ASPECTOS DE LA METODOLOGIA DE UTILIZACION DE Pheidole megacephala

La metodología de utilización de la hormiga leona, P. megacephala, para el control del tetuan del boniato C. formicarius elegantulus (Summ), incluye los requerimientos técnicos para el tratamiento de área de Hipomoea batata y método para la confección de las trampas y su traslado al campo.

Esta metodología es sencilla, consiste principalmente en la atención al hormiguero natural con el suministro de alimento, para propiciar el incremento del hormiguero así como el mantener la humedad del área.

Encima de los hormigueros naturales se situarán las trampas para la colecta de las hormigas y trasladarlas al boniatal.

Las trampas son muy diversas, desde hojas de plátano, coco seco, pedazos de rizomas de plátano, etc. Estas pueden ser trasladadas preferentemente en sacos de yute limpio y protegido de los rayos solares, este trabajo debe desarrollarse al amanecer o a la caída del sol y situarlo encima del narigón, cuando el cultivo tenga 45 días, para que las hojas del boniato le permitan cierto nivel de protección de los rayos solares.

Posteriormente se hacen muestreos para conocer el establecimiento o no de la hormiga y en caso contrario proceder a una nueva introducción.

El número de trampas de hojas de plátano por hectáreas, oscilará entre nueve y quince, éstas deben llevar reinas, porque de lo contrario no se establecen y se puede perder todas las hormigas de no existir la especie por los alrededores.

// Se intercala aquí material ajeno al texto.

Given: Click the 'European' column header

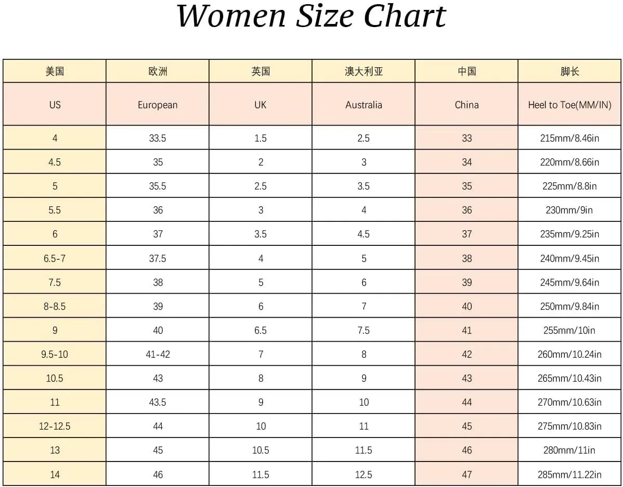Looking at the screenshot, I should click(x=158, y=105).
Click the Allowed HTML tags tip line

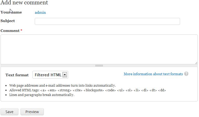(87, 90)
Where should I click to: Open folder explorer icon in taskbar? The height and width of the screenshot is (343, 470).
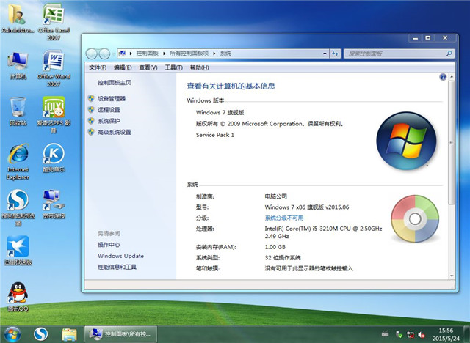[x=69, y=334]
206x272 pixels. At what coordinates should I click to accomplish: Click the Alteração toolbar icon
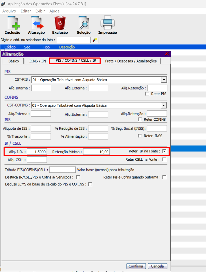coord(36,23)
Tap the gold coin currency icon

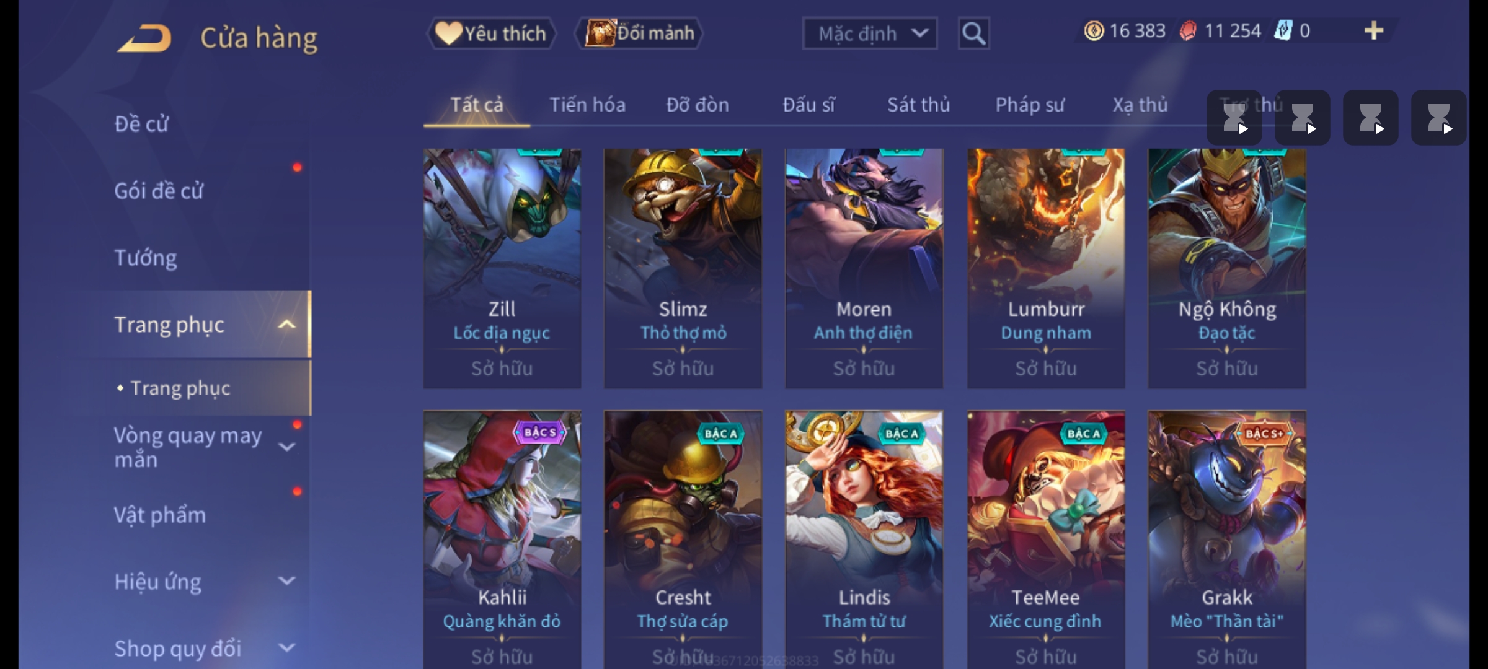click(1094, 31)
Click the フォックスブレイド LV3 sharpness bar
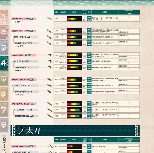This screenshot has height=153, width=154. tap(74, 116)
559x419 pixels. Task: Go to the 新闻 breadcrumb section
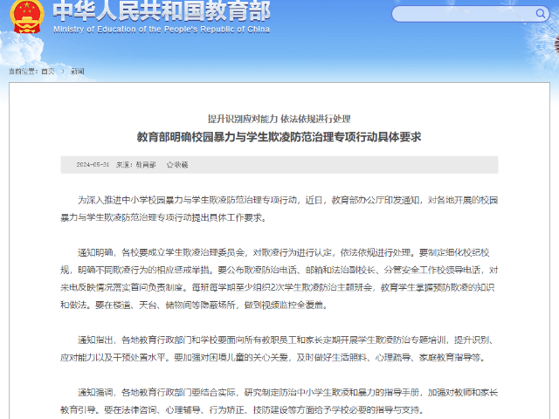click(78, 70)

Para evaluar la efectividad del tratamiento se anotará el peso de los tubérculos desechados por tetuán y se calculará el porcentaje de afectación mediante la fórmula:

X = (Peso del tubérculo dañado / Peso total de la cosecha) x 100

Los resultados tan ventajosos de la imbricación de éste entomófago en la atención fitosanitaría del cultivo ha sido demostrada en las 12 000 caballerías tratadas, por lo que forma parte del instructivo técnico del cultivo.

REFERENCIAS:

Alayo, P. 1974. Introducción al estudio de los himenópteros de Cuba, superfamilia Formicidae. Serie Biológica 53: 58 p.

Castiñeiras, A. ; Susana Caballero; G. Rego y Mirtha Gonzalez. 1982. Efectividad técnico económica del empleo de la hormiga leona Pheidole megacephala (F.) en el control del tetuán del boniato Cylas formicarius elegantulus . Cientica y Técnica en la Agricultura, Protección de Plantas, Suplemento. p. 101-109.

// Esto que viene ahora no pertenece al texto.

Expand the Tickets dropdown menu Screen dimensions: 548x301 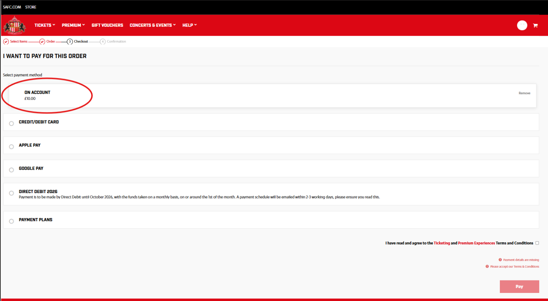pyautogui.click(x=44, y=25)
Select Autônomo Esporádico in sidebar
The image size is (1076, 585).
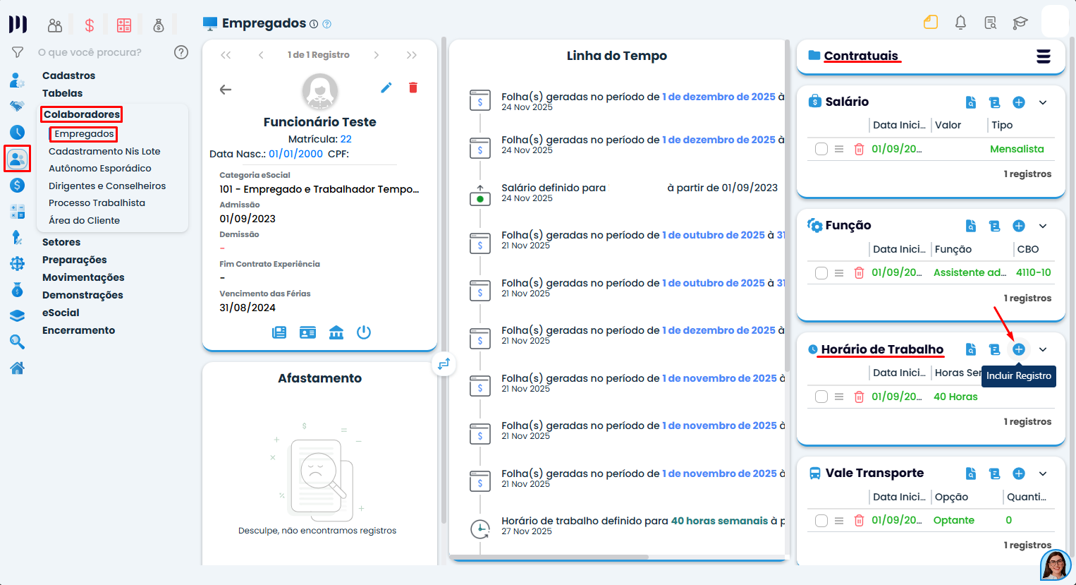pos(100,168)
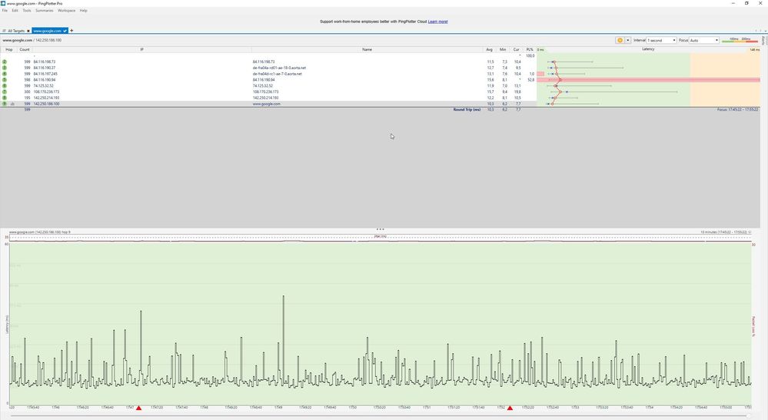Screen dimensions: 768x420
Task: Click the first red timeline marker near 17:47
Action: click(139, 408)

Castiñeiras A. 1987. Observaciones preliminares sobre poligismo y policalismo en Pheidole megacephala (F.) (Hymenoptera:Formicidae) Comunicación breve. Tesis Doctorado en Ciencias Biológicas.

Castiñeiras A. 1986 Morfología externa de las castas de Pheidole megacephala (F.) (Hymenóptera : Formicidae). Ciencia y Técnica en la Agricultura. Protección de Plantas 9(3):7-26.

Castiñeiras A. 1990. Las hormigas como medio de control biológico. Conferencia Jornada Lucha Biológica. Instituto Investigaciones Sanidad Vegetal. Cuba. 7 p.

Che-Lung. 1976. Biological Control of pest in China. Acta Entomológica Sinaica. 19(3): 251-252.

De Bach, P. 1969. Control biológico de las plagas de insectos y malas hierbas. Ed. Revolucionaria. La Habana. p. 50.

Frans, J. M. ; H. Bogenchuts; S. A. Hassan; P. Huang; E. Waton; H. Sutot y G. Giggiani. 1980. Results of jeit pesticide test program by the working group; pesticides and benefical arthropods. Entomophaga. 25 (3): 231-236.

Pérez, Tinelfe, Esperanza Rijo, Teresa Cifran. l992. Pheidole megacephala . Norma Ramal Ministerio de la Agricultura.

Reach, S. H. ; A. Hopkins. 1981. Reduction of arthropods predator populations in cotton fields treated with insecticides for Heliothis spp. Journal of Economic Entomology 74 (4): 454-458.